> [EXERCISE 1] From the real estate column, write out the passage between "Okay, okay, it" and "in four stages.", inclusive.
> [EXERCISE 2] According to the real estate column, why would a lender agree to lower the rate when a borrower calls and threatens a stand-off? Answer in one to three sentences.

Okay, okay, it has been a while since I’ve written this column. Some of you may think it was because things are so bad in the real estate market that I was too depressed to write about it. Others may have guessed I had sunk under the weight of my own poor investments and had returned, tail between my legs, to whatever cave I came from. Happily, neither is true. The market is still alive, the undertakers have not been called yet, and as for me, I just needed a few months off from telling you all how bad the market is—which you already knew already.

Enough of me, and this over-indulgent clap-trap, how is the market really doing?

Let’s take it in four stages.

1. Money: Can you get it and is it cheap? The answer to the first question is that the credit crunch is still with us, but some are saying it is beginning to ease. First time home-buyer loans are fairly easy to secure, especially in Jefferson County, where the income ceiling for West Virginia bond loans is now $92,680 for a family of three.

Sub-prime loans are still tough to get, but people with nasty variable ARMs or high interest rates (11, 12, even 13 percent), are having some luck calling their lenders and threatening them with a stand-off, the argument going something like this: “If you don’t reduce your rates, we won’t be able to make our payments. And you will be forced to put your home into foreclosure, which you don’t want to do, because you won’t be able to sell the house because the market is so bad.”
Good credit customers are having little trouble getting loans, and as the interest rates are still fantastically low both in historic and recent timeframes, many people have refinanced their debt, especially those with short-term ARMs and variable second mortgages.

Until recently, if a buyer needed a loan for more than $417,000 they were required to get a “jumbo loan.” Now, under the economic stimulus package recently passed by Congress, people can borrow “conforming rate” money up to $729,750 in Jefferson County before needing a Jumbo loan. This has eased the credit squeeze at the top of the market. The downside is that this allowance is only available for loans that close by December 31, 2008.

> [SUPPLIED INFORMATION]
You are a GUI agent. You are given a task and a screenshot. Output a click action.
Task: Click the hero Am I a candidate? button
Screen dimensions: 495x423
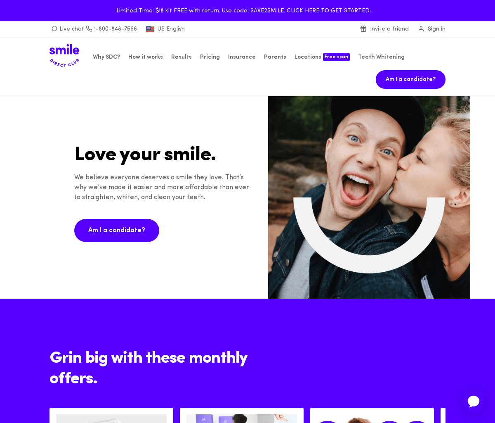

> [EXPECTED OUTPUT 1]
Okay, okay, it has been a while since I’ve written this column. Some of you may think it was because things are so bad in the real estate market that I was too depressed to write about it. Others may have guessed I had sunk under the weight of my own poor investments and had returned, tail between my legs, to whatever cave I came from. Happily, neither is true. The market is still alive, the undertakers have not been called yet, and as for me, I just needed a few months off from telling you all how bad the market is—which you already knew already.

Enough of me, and this over-indulgent clap-trap, how is the market really doing?

Let’s take it in four stages.

> [EXPECTED OUTPUT 2] The borrower argues that without a lower rate they can't make their payments, so the lender would be forced to put the home into foreclosure. The lender doesn't want that because the market is so bad that it wouldn't be able to sell the house.